● **Exercise instructions**
For this exercise, retype the lines from the one that holds "Given: Click the" through the one that holds "Toggle Vignette section Active checkbox" in the records below, both included, exactly and without pictures.

● **Input records**
--

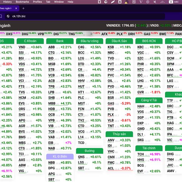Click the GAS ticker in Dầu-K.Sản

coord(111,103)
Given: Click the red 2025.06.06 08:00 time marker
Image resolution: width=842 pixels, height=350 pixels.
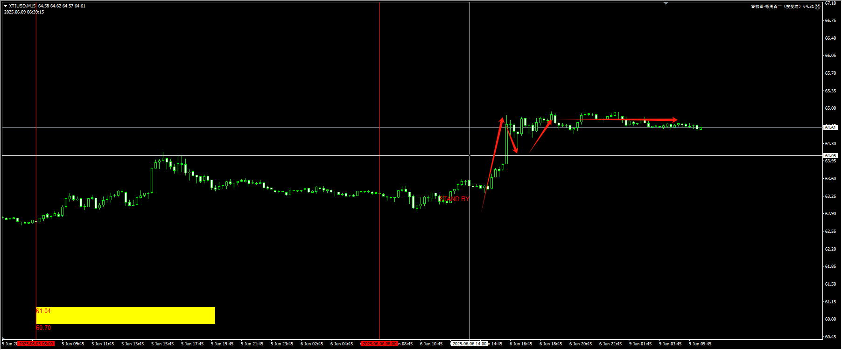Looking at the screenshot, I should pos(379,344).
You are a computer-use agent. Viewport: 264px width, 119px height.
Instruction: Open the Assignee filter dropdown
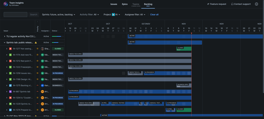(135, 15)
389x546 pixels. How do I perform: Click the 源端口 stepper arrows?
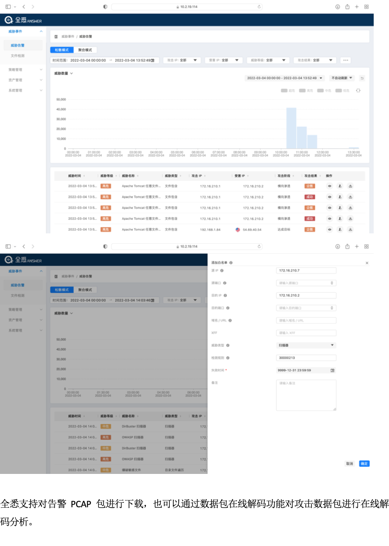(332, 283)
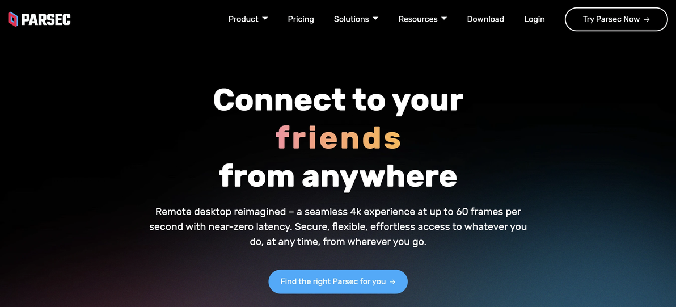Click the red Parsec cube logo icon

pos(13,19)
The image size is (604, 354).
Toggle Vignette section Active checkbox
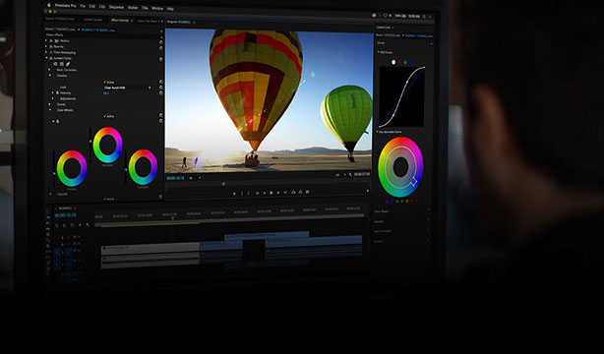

--

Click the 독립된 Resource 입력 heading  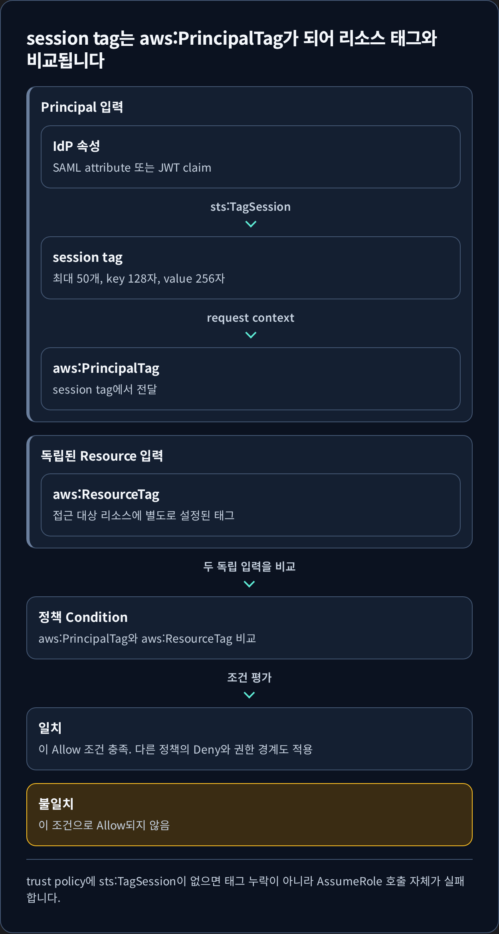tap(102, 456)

--

● **Response area**
Given: Click the red 2025.06.06 08:00 time marker
Image resolution: width=842 pixels, height=350 pixels.
Looking at the screenshot, I should pos(379,344).
You are a computer-use agent. Viewport: 264px width, 119px height.
Instruction: Open the Assignee filter dropdown
(135, 15)
389x546 pixels. How do I perform: Click the 源端口 stepper arrows?
(332, 283)
Click the red Parsec cube logo icon

pos(13,19)
The image size is (604, 354).
Toggle Vignette section Active checkbox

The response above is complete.